I’m someone who is naturally curious when it comes to observing human behaviour; this curiosity often manifests itself in me people-watching from the safety of a coffee shop, or ‘accidentally’ overhearing terse words between a husband and wife on the train. But when I get the chance to listen in to conversations on scale, that’s when things get really interesting.

Social listening is a great way to gauge public opinion on a particular issue, and you very often see blogs and opinion pieces on how crises and big announcements play out through social media conversations. That said, monitoring conversations for attitudinal and behavioural shifts over time can sometimes be overlooked when thinking about an opportunity for your brand or product.
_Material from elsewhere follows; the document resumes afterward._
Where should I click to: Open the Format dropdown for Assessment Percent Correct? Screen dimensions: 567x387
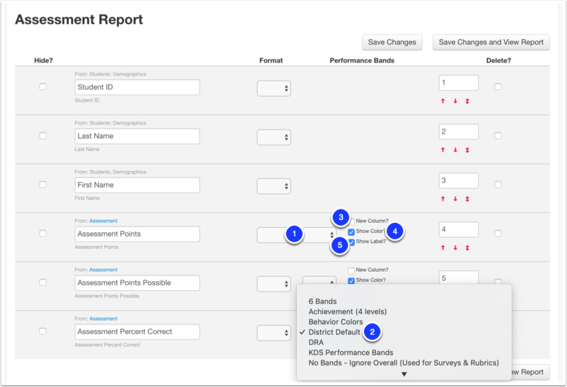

As well as a self-confessed voyeur, I’m also a fitness fanatic and so the surge in popularity for fitness influencers, sports brands and healthy foods has definitely not gone unnoticed. Having some data to substantiate this groundswell is extremely satisfying for me!

A report published recently by social intelligence firm Crimson Hexigon shows that as a nation, we’ve stopped moaning about fitness and started doing. Back in 2010, 57% of the conversations around exercise were people saying they dislike it. The sentiment shifted hugely in the space of just 5 years, so come 2015, the negative nellies were confined to just 21% of the conversation. Compared to 2010 when only 34% of the conversation about exercise was about getting it done, now a staggering 64% of that chatter is about having just completed some exercise. You could draw a couple of conclusions from that; that more people are out there doing it (and shouting about it on social media), or that we’ve become prouder than ever to shout from the rooftops that we’ve just finished a session in the gym, or a run, swim, yoga class or bike ride.
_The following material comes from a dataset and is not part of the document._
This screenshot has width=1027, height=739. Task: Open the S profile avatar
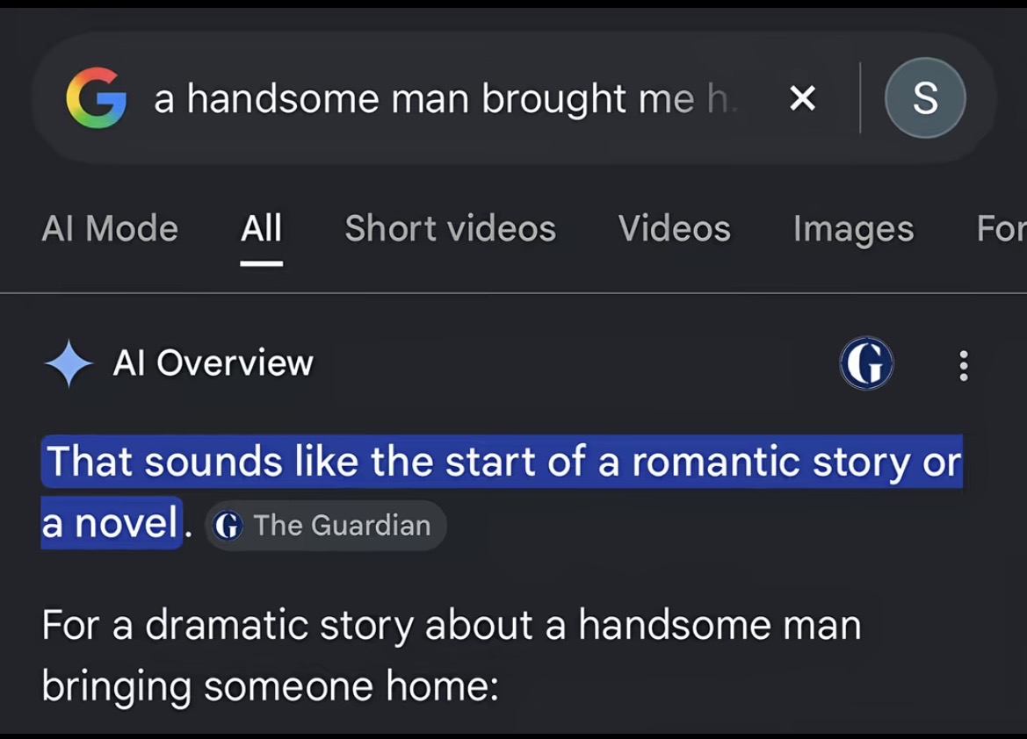(925, 97)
And us girls (sorry boys!) are absolutely no exception. In fact, it seems that women are fuelling conversations about participating in sports and activities more than ever, perhaps influenced by the Sport England #ThisGirlCan campaign. I mean, I won’t lie. I’ve seen the ad a hundred times and I still get goosebumps and want to fist pump the air at the end every time. The rise in the total level of conversations from women about exercise increasing would seem to be a huge marque of success for Sport England, and even for the fitness brands that followed suit with female-empowering campaigns.

But perhaps most interestingly for brands, and arguably more important to the future of our nation’s health, is that it is the younger generation who are leading the charge. Making up just a fraction of the conversation in 2010, social chatter about exercise in the under 17’s saw the biggest area of growth when compared to 2015. Perhaps this shows that this age group is more open to the advice being offered online by a growing number of fitness brands and influencers. Of course this trend should be treated cautiously and I’d really hope that brands wanting to ride this wave would be mindful of this age groups’ vulnerabilities; peer pressure, body image, the desire to stay on trend, FOMO – the list goes on.

I feel that all of this serves as a reminder that attitudes and behaviours do change, and that they can change quite quickly in a relatively short period of time. As individuals, we have more ways to tell the world what we’re doing and feeling than ever before. As PRs, we should never underestimate the power of stopping and listening in.